[January 16th, 2020] Very good news for my student Gonzalo Martinez and post-doc Steve Mattingly who had their papers accepted for WristSense 2020.
- The first paper entitled “Improved Sleep Detection Through the Fusion of Phone Agent and Wearable Data Streams” focuses on the extent to which phone agent data, specifically the screen on / off state, impacts the accuracy of time to bed and wake time as observed by the wearable.
- The second paper entitled “On the Quality of Real-world Wearable Data in a Longitudinal Study of Information Workers” explores the quality of wearable data in terms of data consistency, interruptions / missing data, and charging behavior from the Garmin vivoSmart 3.
Both of these efforts are drawn from our data for Tesserae with one presented by Gonzalo and the other presented by Steve at the WristSense workshop at IEEE PerCom this year. Congrats again to Gonzalo and Steve on a job well done in driving these papers!

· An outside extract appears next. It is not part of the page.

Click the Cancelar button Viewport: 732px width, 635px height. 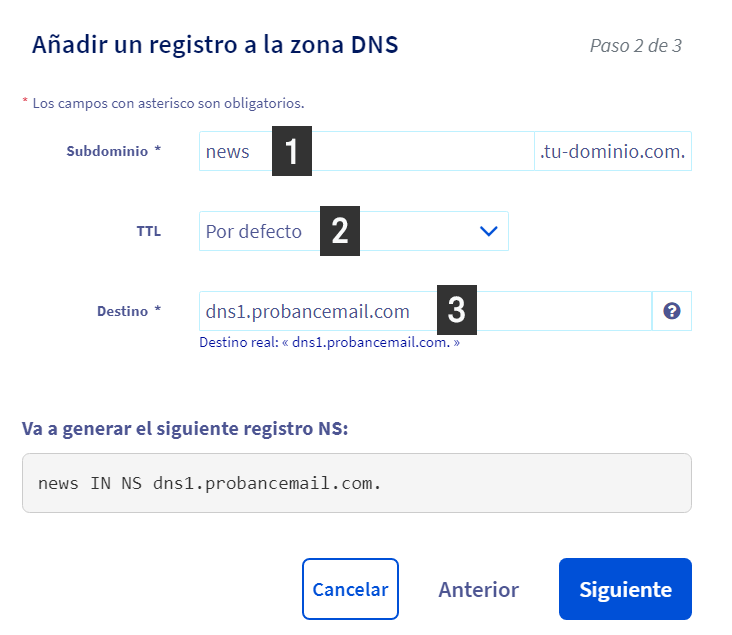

[January 10th, 2020] Alas, all good things must come to an end and my sabbatical is officially wrapped up as of this Friday with the start of the spring semester this coming week. This spring, I will be teaching the second iteration of my course on Advanced Wireless Networks and will officially be back on campus full-time at my office in 211B Cushing Hall.
Continue reading “Back from Sabbatical”
[November 11th, 2019] Brief update as I am well over halfway through my sabbatical this fall. Some interesting new projects in the hopper that we will highlight the projects bake a bit more but I can give a bit of a preview of some of the efforts.

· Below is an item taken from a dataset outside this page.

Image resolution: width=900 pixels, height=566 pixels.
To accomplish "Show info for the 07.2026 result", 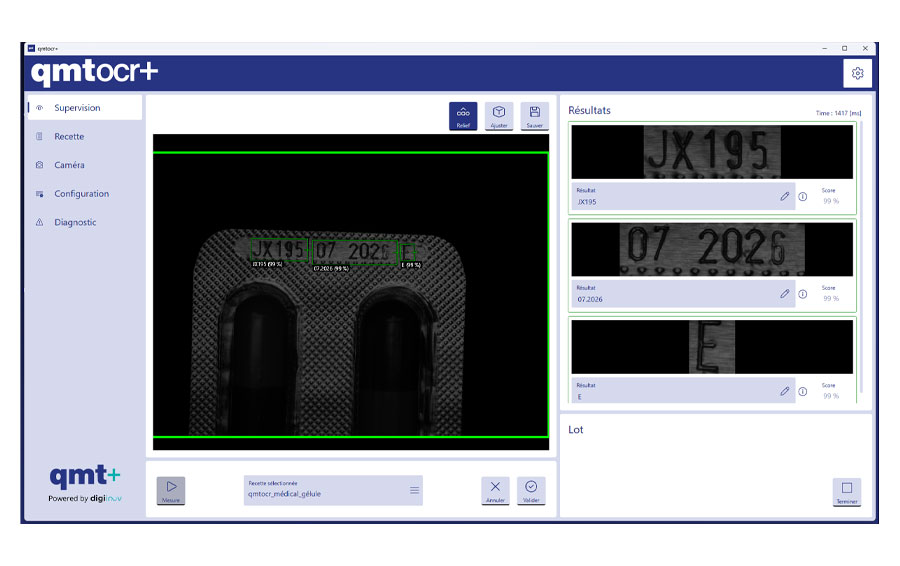I will [x=802, y=294].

- WiFi Leaf Detection: We are looking how WiFi signals can be used to detect the presence (or lack thereof) leaves on the various trees to help optimize leaf pickup for St. Joseph County (and many other municipalities with burn bans). Some interesting early work taking our monster WiFi capture rig (all 2.4 GHz channels, all 5 GHz channels) done by Al-Amin Mohammed, the lead graduate student on the project. Many thanks to our undergraduate REU student Alexandra Berjarano who kicked off this effort this past summer as part of our Wireless Institute REU site.
- QUIC-enabled FMNC / PASS: We are working on porting our efforts for Fast Mobile Network Characterization (FMNC) and Provider-Assisted Storage Sub-system (PASS) into a unified library riding on QUIC. This should be an interesting adventure and if successful, a very cool unified platform for measurement that leverage QUIC with legacy support for TCP fallback taking advantage of our older work.
- Tesserae: Our Tesserae project continues. Look for some interesting paper updates now that the vast majority of our data collection has wrapped for the effort.
[May 16, 2019] Congrats to Dr. Lixing Song on leading the first patent coming out of our lab. Patent 15/967,532 entitled “Systems and Methods for Rapidly Estimating Available Bandwidth on a WiFi Link,” was awarded on May 16, 2019.
[May 14, 2019] We had two papers appear at CHI in the Case Studies track. One paper was a general overview of the Tesserae study and the other was an overview of our publicly accessible social media corpus related to Tesserae (all participants opted in who agreed to share data). Both papers are accessible via the CHI website.
[March 19, 2019] Congratulations to Dr. Rachael Purta from our group on passing her Ph. D defense this afternoon!
[March 14, 2019] I gave a small talk at the monthly luncheon for our Energy Center on cyber security, micro grids, and the Internet of Things. Nothing too intense as it was a fairly quick talk but I have attached my slides here if anyone is particularly interested. Most importantly, I would strongly recommend pinging my adviser, Manimaran Govindarasu, who is the one who really works on this topic.
[PDF of talk -> MicroGrid-Security-Striegel]
[January 25, 2018] I will be traveling to the University of Iowa to give a talk on our Tesserae work entitled “Project Tesserae: Understanding Job Performance through Low-Cost Sensing Fusion.”
Continue reading “Upcoming Talk – University of Iowa”
[January 10th, 2019] A bit of a belated congratulations to Zhongying Qiao who successfully completed her Masters work and will be heading out to work in Silicon Valley this spring.
[October 15th, 2018] I will be teaching a course in the spring on Advanced Wireless Networks. Should be an interesting run through basic networking, basic wireless, and WiFi / cellular with a few dashes of MANET (ad hoc), D2D, and low power. The class will be offered at the graduate level only though undergraduates are welcome to inquire. The class is primarily targeted at CSE and EE graduate students. Will be a nice time for me personally to shore up a broader perspective on the various 3GPP releases outside of what occasional expert work here and there entails. Synopsis for the class is below:
The focus of this course will be to explore a complete stack view of the key challenges associated with wireless networks across a variety of contexts including: wireless fundamentals, historical and contemporary wireless standards, WiFi, cellular, low power, and device-to-device / ad hoc networks. The course will explore seminal and contemporary research papers with a focus on the systems and performance aspects of wireless networking. The course will culminate in experimentally-focused research projects utilizing wireless technologies.